RORγt recruits steroid receptor coactivators to ensure thymocyte survival

Thymocytes undergo apoptosis unless a functional TCR is assembled. Steroid receptor coactivators (SRCs) regulate nuclear receptor-mediated transcription by associated histone acetyltransferase activity. However, it has been a challenge to demonstrate the in vivo function of SRCs due to the overlapping functions among different members of SRCs. In this study, we show that recruitment of SRCs is required for thymic-specific retinoic acid-related orphan receptor gamma (ROR gamma)t-regulated thymocyte survival in vivo.

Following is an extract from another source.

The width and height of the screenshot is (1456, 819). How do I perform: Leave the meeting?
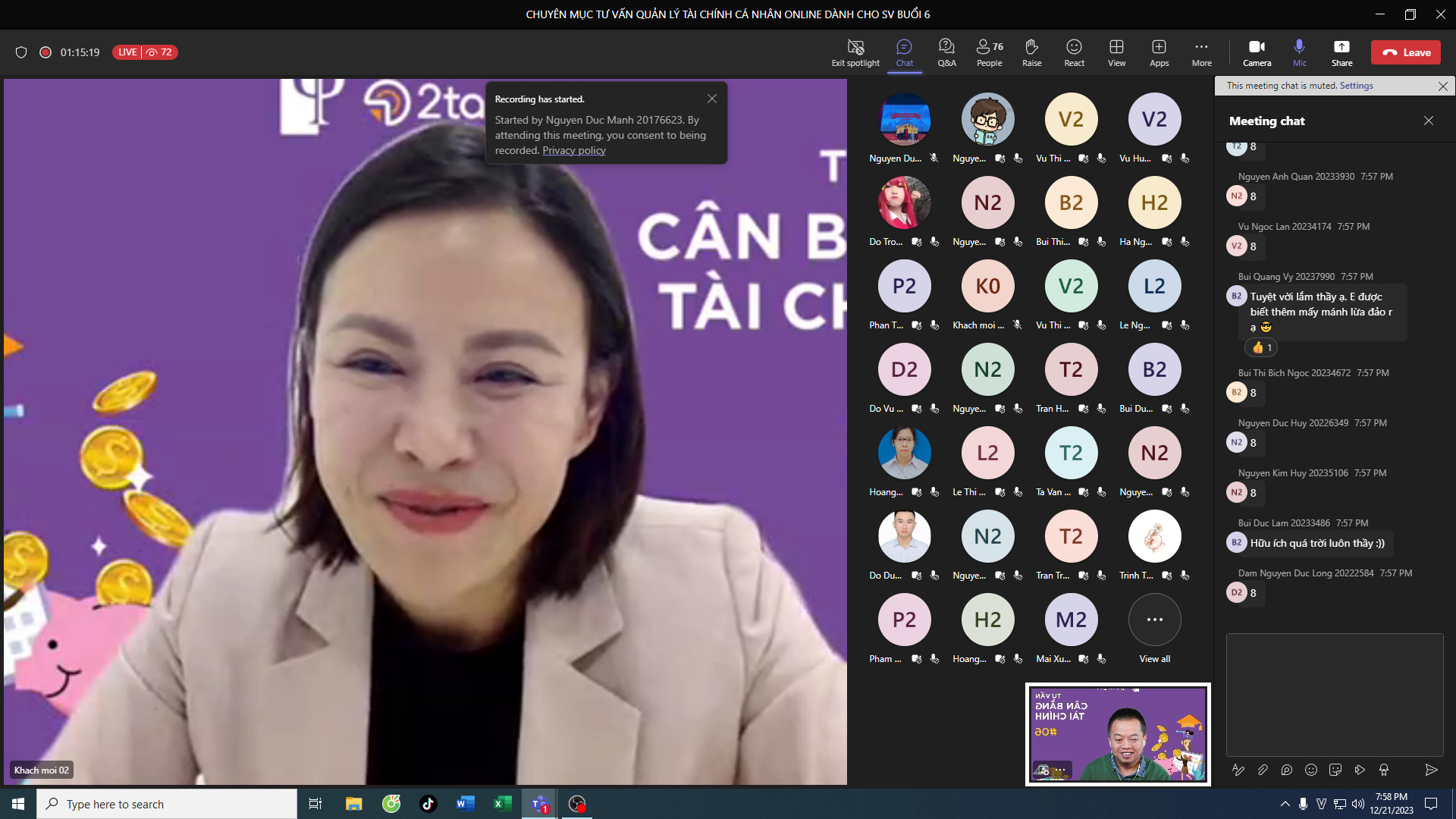click(1406, 52)
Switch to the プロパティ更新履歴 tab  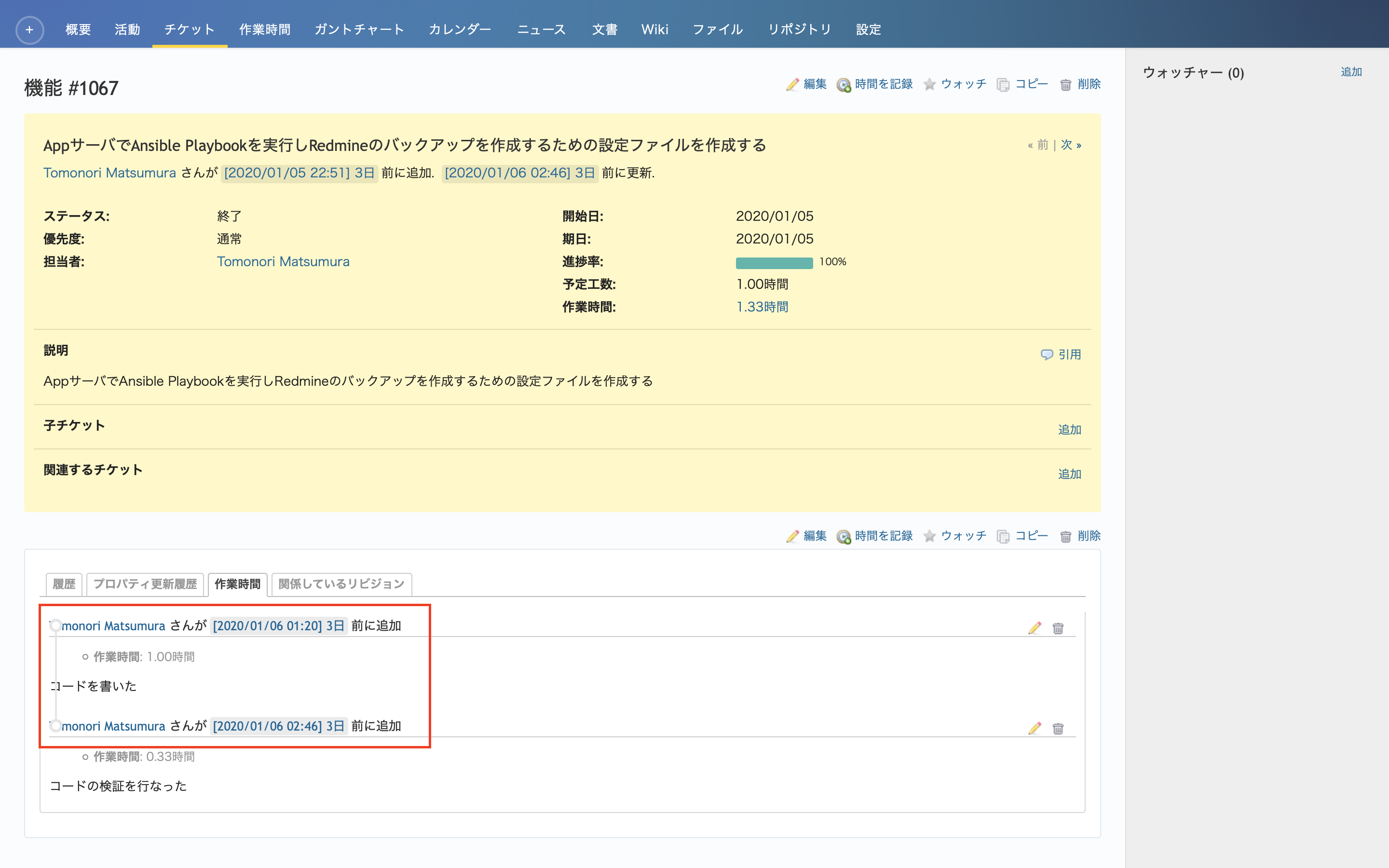(145, 584)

An activation function 2 domain, identified at the carboxyl terminus of ROR gamma t, is responsible for recruiting SRCs. A mutation in the activation function domain (Y479F) of ROR gamma t disrupted the interaction with SRCs and abolished ROR gamma t-mediated trans-activation but not its ability to inhibit transcription. Transgenes encoding the wild-type ROR gamma t, but not the mutant, restored thymocyte survival in ROR gamma null mice. Our results thus clearly demonstrate that ROR gamma t recruits SRCs to impose a gene expression pattern required to expand the life span of thymocytes in vivo, which increases the opportunities for assembling a functional TCR.